The concluding portion of the exhortation deals with the duty of self-examination and self-accusation, that you may "not be accused and condemned in that fearful judgment." Very wholesome teaching for a sick man; sickness always makes a person morbid, and the Church steps in to encourage the unwholesome feeling; sickness always makes a person timid and unnerved, and the Church steps in to talk about a "fearful judgment," and bewilders and stuns the confused brain by the terrible pictures called up to the mind by the thought of the last day.
But worse follows; for after the sick person has said that he steadfastly believes the creed, the clergyman is bidden by the rubric to "examine whether he repent him truly of his sins, and be in charity with all the world." Imagine a sick person being worried by an examination of this kind, putting aside the gross impertinence of the whole affair. Further, "the minister should not omit earnestly to move such persons as are of ability to be liberal to the poor." When every one remembers the terrible scandals of by-gone days, when priests drew into the net of the Church the goods of the dying, using threat of h.e.l.l and promise of heaven to win that which should have been left for the widow and the orphan, one marvels that such a rubric should be left to recall the rapaciousness and the greed of the Church, and to invite priests to grasp at the wealth slipping out of dying hands. And here the sick person is to "be moved to make a special confession of his sins, if he feel his conscience troubled with any weighty matter," and the priest is bidden to absolve him, for Christ having "left power to his Church to absolve by his authority committed to me," says the priest, "I absolve thee." Confession, delegated authority, priestly absolution, such is the doctrine of the Church of England: all the untold abominations of the confessional are involved in this rubric and sentence; for if the man can absolve a man at one time, he can do it at another.

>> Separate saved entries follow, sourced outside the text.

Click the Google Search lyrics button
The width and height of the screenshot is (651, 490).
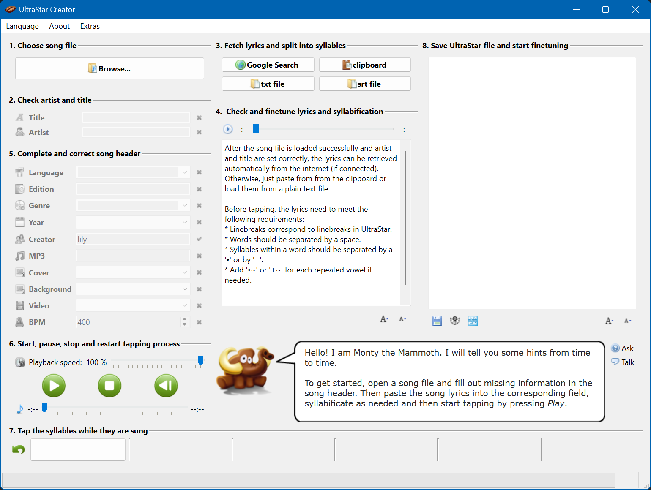pyautogui.click(x=268, y=65)
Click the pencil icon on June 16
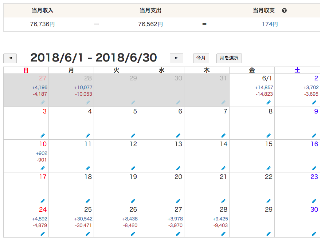Image resolution: width=325 pixels, height=243 pixels. click(314, 168)
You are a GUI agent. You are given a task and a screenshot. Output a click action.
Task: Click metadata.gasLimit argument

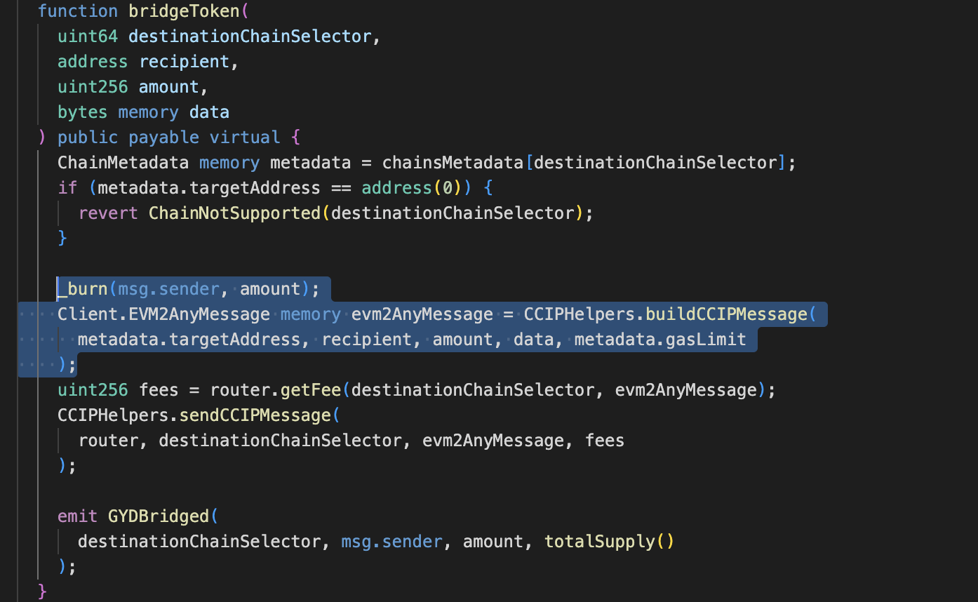(659, 340)
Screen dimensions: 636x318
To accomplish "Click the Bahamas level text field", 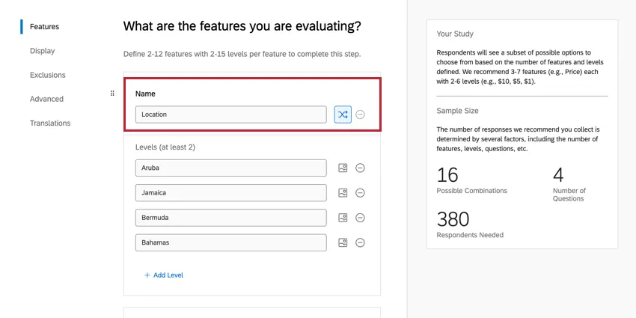I will pos(230,242).
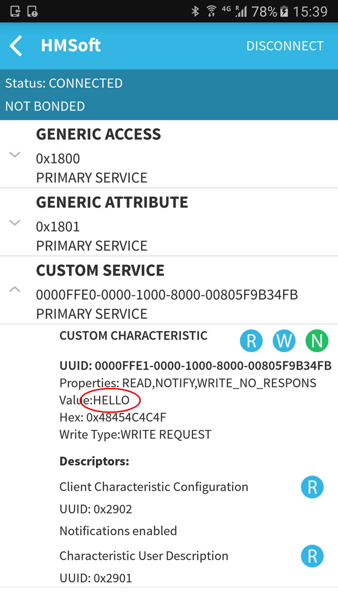Image resolution: width=338 pixels, height=601 pixels.
Task: Select the Generic Attribute service title
Action: tap(112, 202)
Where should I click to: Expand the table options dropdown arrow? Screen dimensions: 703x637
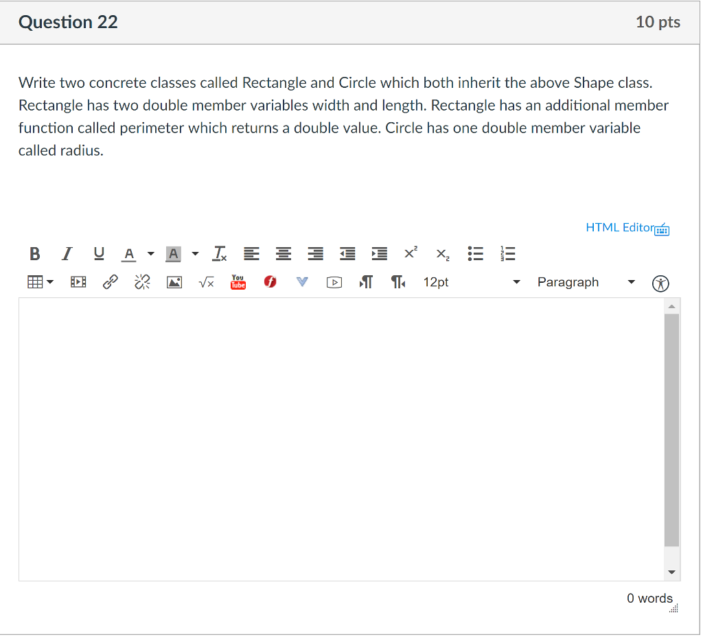pos(50,281)
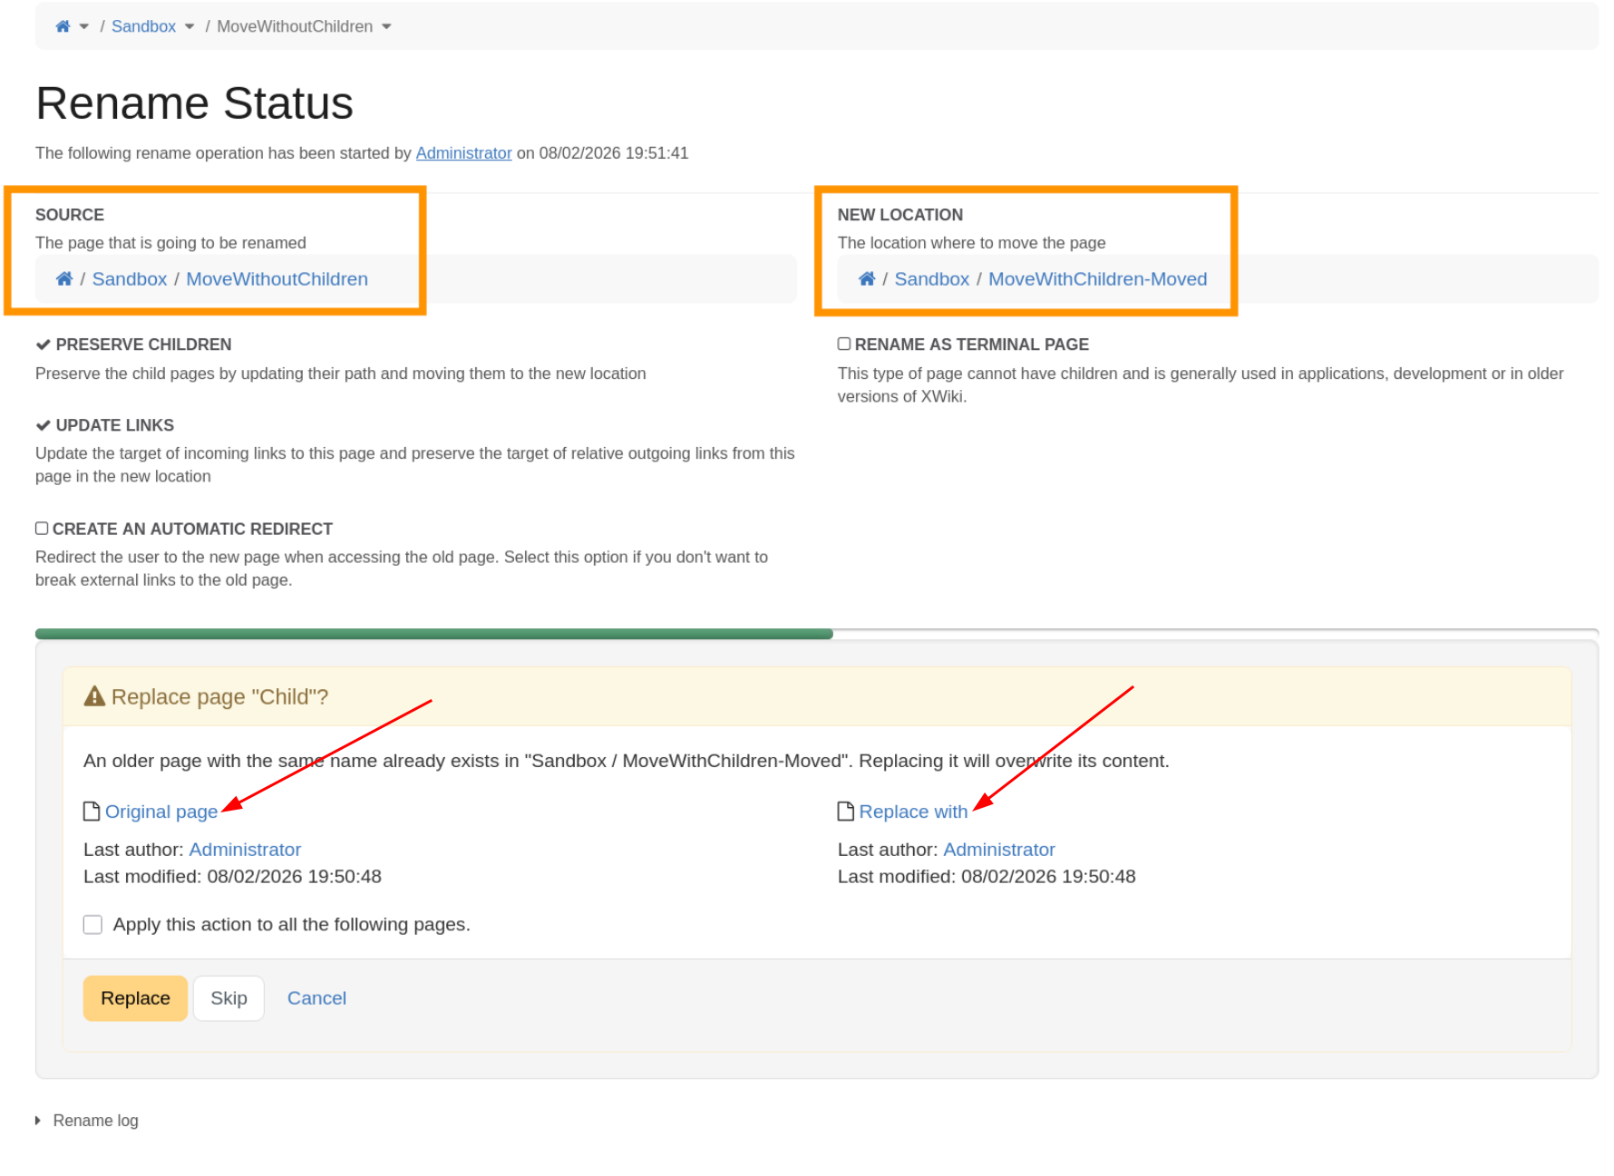Open MoveWithChildren-Moved in New Location path
The width and height of the screenshot is (1614, 1176).
(x=1097, y=279)
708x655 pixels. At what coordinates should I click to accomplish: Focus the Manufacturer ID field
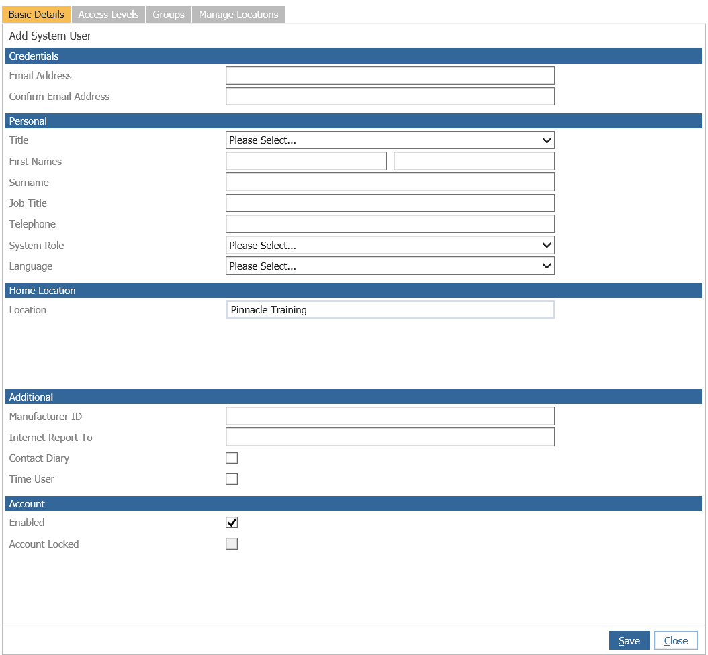(x=390, y=417)
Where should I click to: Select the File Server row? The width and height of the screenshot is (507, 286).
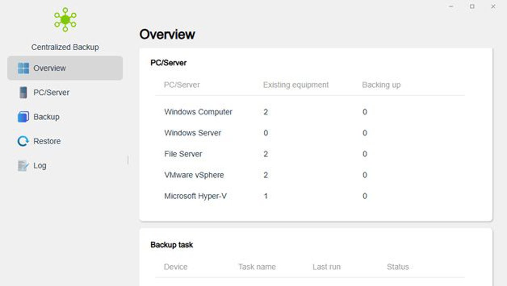click(183, 154)

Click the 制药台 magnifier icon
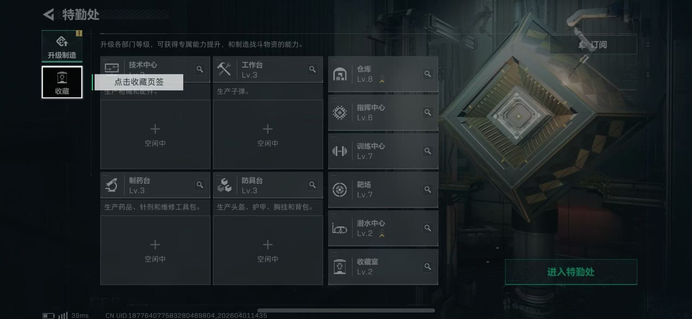click(x=200, y=185)
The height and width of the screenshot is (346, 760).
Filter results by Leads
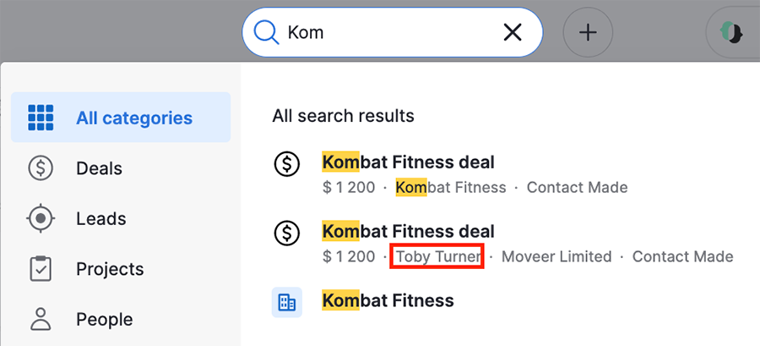coord(121,218)
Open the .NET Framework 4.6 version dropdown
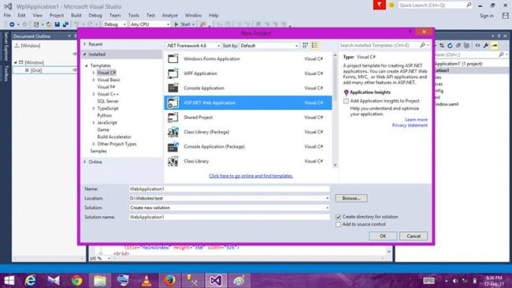Image resolution: width=512 pixels, height=288 pixels. [193, 46]
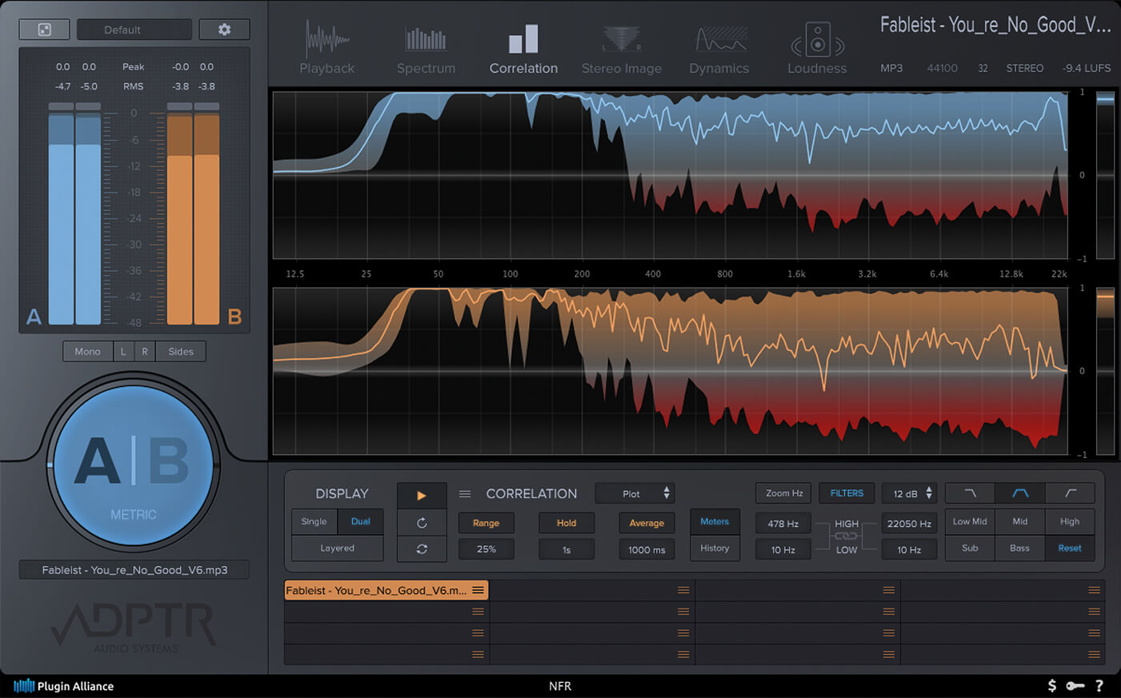Switch to the Spectrum analyzer

(425, 46)
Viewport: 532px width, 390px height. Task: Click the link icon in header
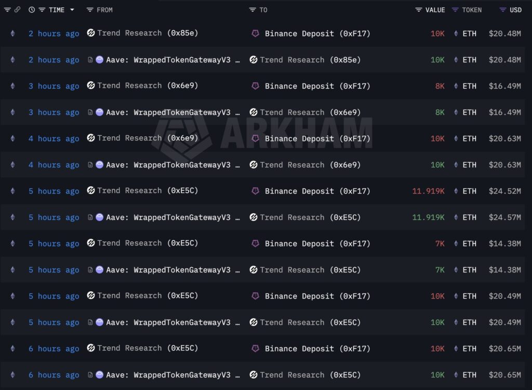coord(17,10)
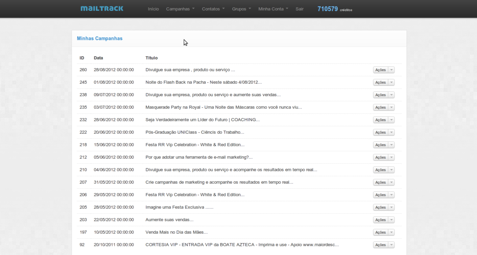
Task: Expand the Contatos menu
Action: click(213, 9)
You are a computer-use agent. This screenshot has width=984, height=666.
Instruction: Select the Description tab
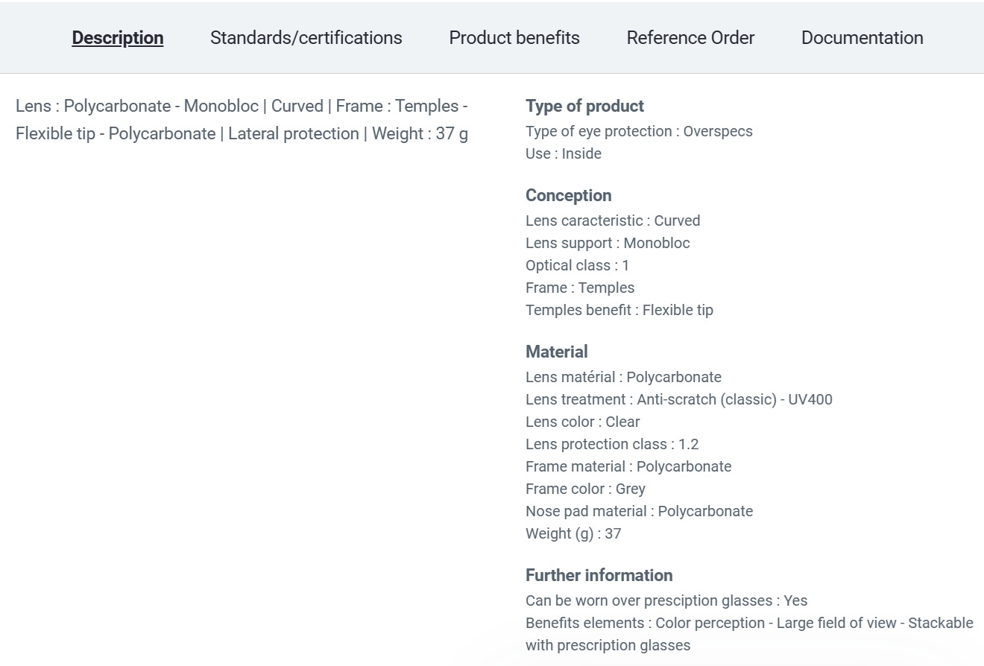point(118,38)
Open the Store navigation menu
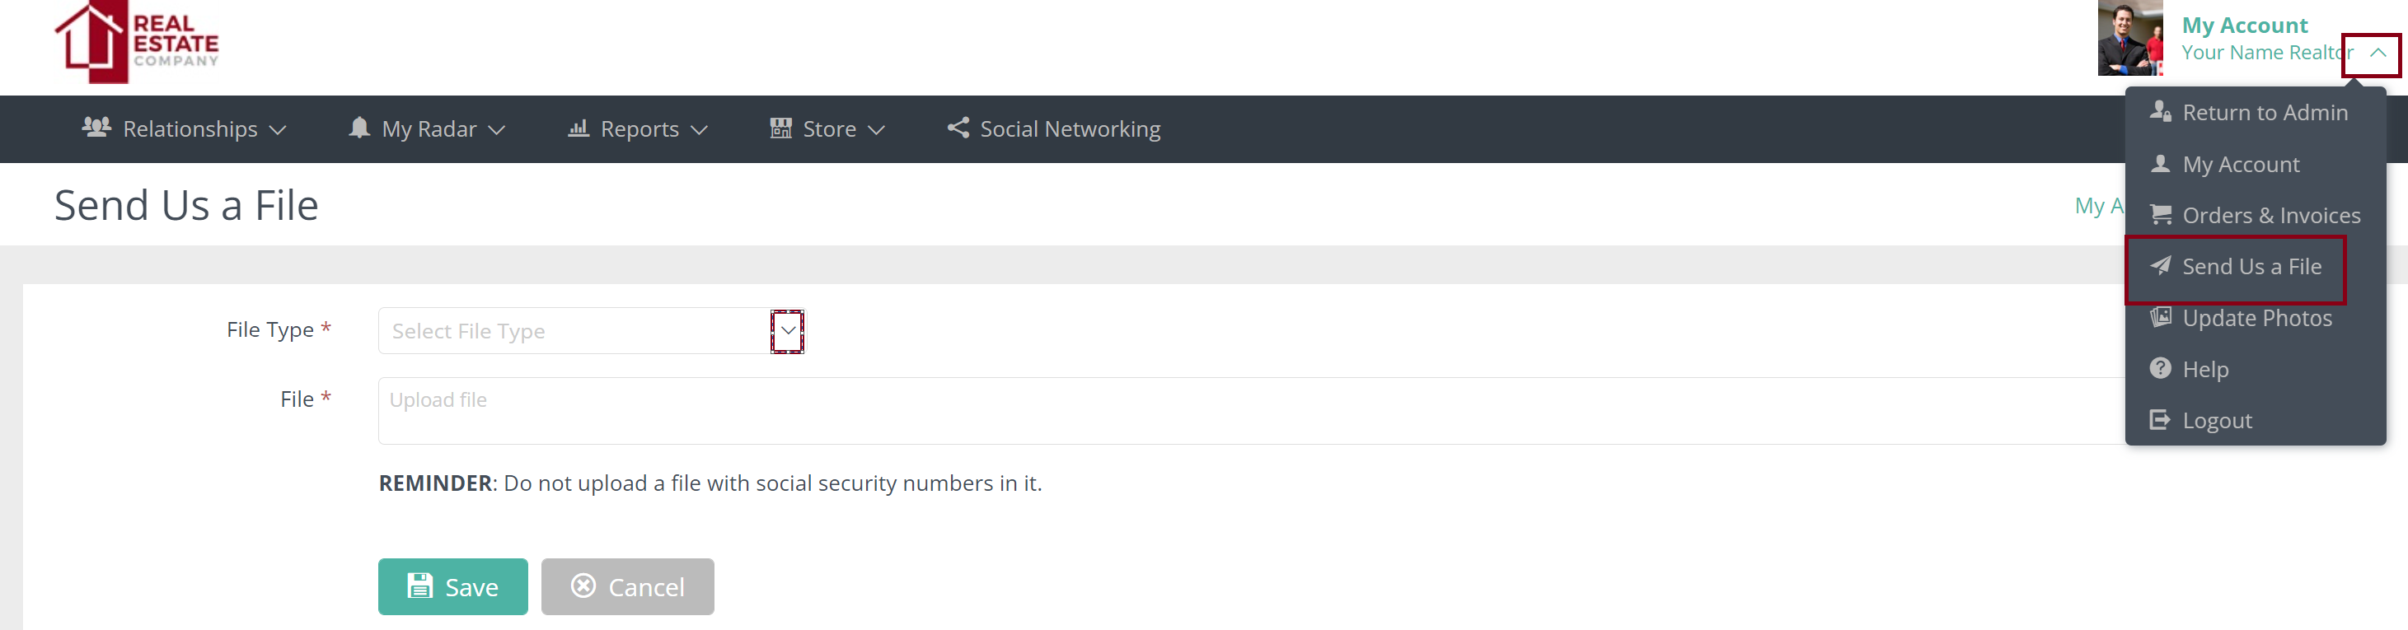 pyautogui.click(x=827, y=129)
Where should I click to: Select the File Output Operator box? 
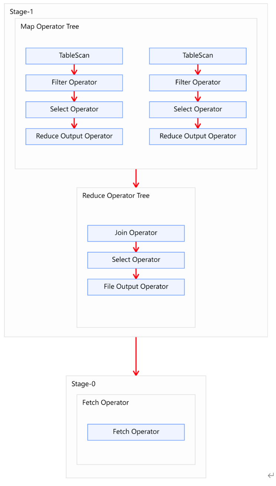click(x=136, y=287)
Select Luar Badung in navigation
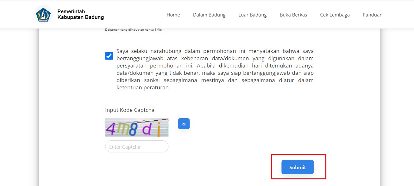 pyautogui.click(x=253, y=15)
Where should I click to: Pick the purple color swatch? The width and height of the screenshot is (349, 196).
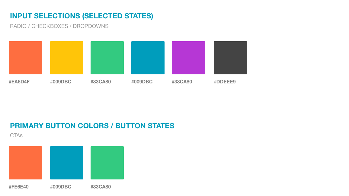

The precious power should surely not be left unused and wasted; whenever sin presses, behold the remedy, and thus we are launched and in full sail. But never in England shall the confessional again flourish; never again shall English women be corrupted by the foul questions of the priests; never again shall Englishmen have their mental vigour and virility destroyed by such degradation. Let the Church fall that countenances such an accursed thing, and leave English purity and English courage to grow and flourish unchecked.